221.x.x.x - - [09/Mar/2010:09:18:29 -0800] "GET /lynxlet/ HTTP/1.1" 200 3355 "http://www.google.cn/search?hl=zh-CN&source=hp&q=mac+os+lynx&btnG=Google+%E6%90%9C%E7%B4%A2&aq=f&oq=" "Mozilla/5.0 (Macintosh; U; Intel Mac OS X 10.6; zh-CN; rv:1.9.2) Gecko/20100115 Firefox/3.6"

Ironically, the second to last hit from Google China was using Google’s own Chrome browser, but it is likely a foreigner because the browser is using English:

121.x.x.x - - [24/Feb/2010:07:38:36 -0800] "GET /validator-sac/ HTTP/1.1" 200 3137 "http://www.google.cn/search?sourceid=chrome&ie=UTF-8&q=validator-sac" "Mozilla/5.0 (Macintosh; U; Intel Mac OS X 10_6_2; en-US) AppleWebKit/533.1 (KHTML, like Gecko) Chrome/5.0.322.2 Safari/533.1"

Cron Tip: Reboot Jobs

If you have an account at a managed hosting service (shared hosting, VPS, etc), system reboots can be unexpected and confusing events. Sysadmins need to reboot for a variety of reasons — hardware problems, security patches, vandalism — and they rarely inform users before or even after the reboot. All you might see are some confusing messages in your error logs, or gaps in the traffic logs.

One solution is to setup a reboot job in your cron table, like this:

@reboot         echo 'Uh oh, a Reboot!'

Now, every time the system is rebooted you will get an email, and you will be better able to interpret or fix any problems that show up.

One caveat is that @reboot jobs are run whenever the cron daemon starts, so false positives are possible. However, in practice the cron daemon is almost never restarted on its own.

Over One Billion JSessionID’s Served!

The 2006 RandomCoder article, “JSESSIONID considered harmful” mentions that a Google search on URLs with “jsessionid” in them resulted in 76 million results. Now in 2010, there are over one billion pages with “jsessionid” in the URL!

Although I understand the motivation behind URL-based session-ids (support cookie-less users), it seems inconceivable that all billion of these pages actually need cross-page state, even for casual/anonymous visitors (including search engine robots). I wonder how much bandwidth, memory and processing power are wasted to create empty session objects and shuffling around useless JSessionIDs in URLs and cookies.

Strange Error Log Hits

If you monitor your website error log, you often see strange events. For example, I saw three near-simultaneous hits to an incorrect URL from three different continents! One hit each from Fort Mitchell (Kentucky, USA), Seoul (South Korea), and Jiddah (Saudi Arabia).

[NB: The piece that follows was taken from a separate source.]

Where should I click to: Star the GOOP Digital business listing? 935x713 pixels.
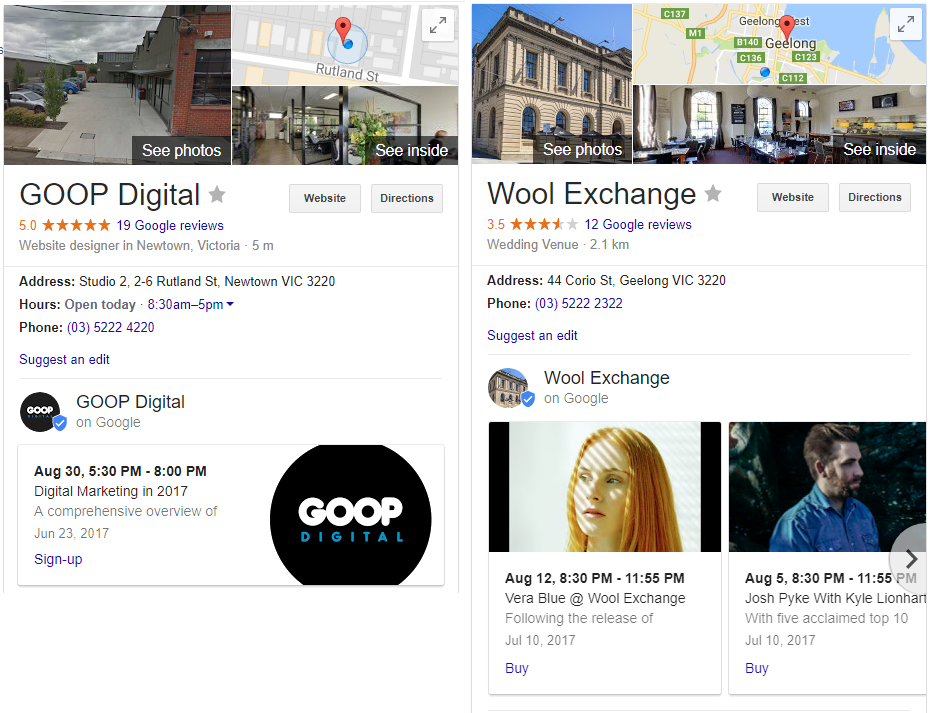click(217, 195)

[Thu Jan 01 11:27:16 2009] [error] [client 67.201.111.13] File does not exist: /habilis.net/chucHTTP
[Thu Jan 01 11:27:22 2009] [error] [client 125.243.141.130] File does not exist: /habilis.net/chucHTTP
[Thu Jan 01 11:27:23 2009] [error] [client 212.62.97.23] File does not exist: /habilis.net/chucHTTP

Why? And where did the broken path “chucHTTP” come from? It makes one worry about international conspiracies, but it is probably just a poorly coded botnet harvester.

Cron Tip: Monthly Crontab Reminders

Cron jobs are great, but it is very easy to forget what jobs are running, especially if you’re administering multiple cron tables on different servers. The solution is to add a crontab reminder job at the top of every cron table, which emails a listing of the cron table every month:

@monthly        : Crontab Reminder ; crontab -l

The colon is the no-op command, whose arguments describe the job for the email subject line. The ‘crontab -l’ lists the cron table for the current user. Cron displays the user and host on the subject line, so you will know which account is listed.

Subject: Cron <chuck@doublebrain> : Crontab Reminder ...

Now, every month you’ll get a reminder email about what jobs are running under each account. This will also serve as a monthly test of the accounts email settings.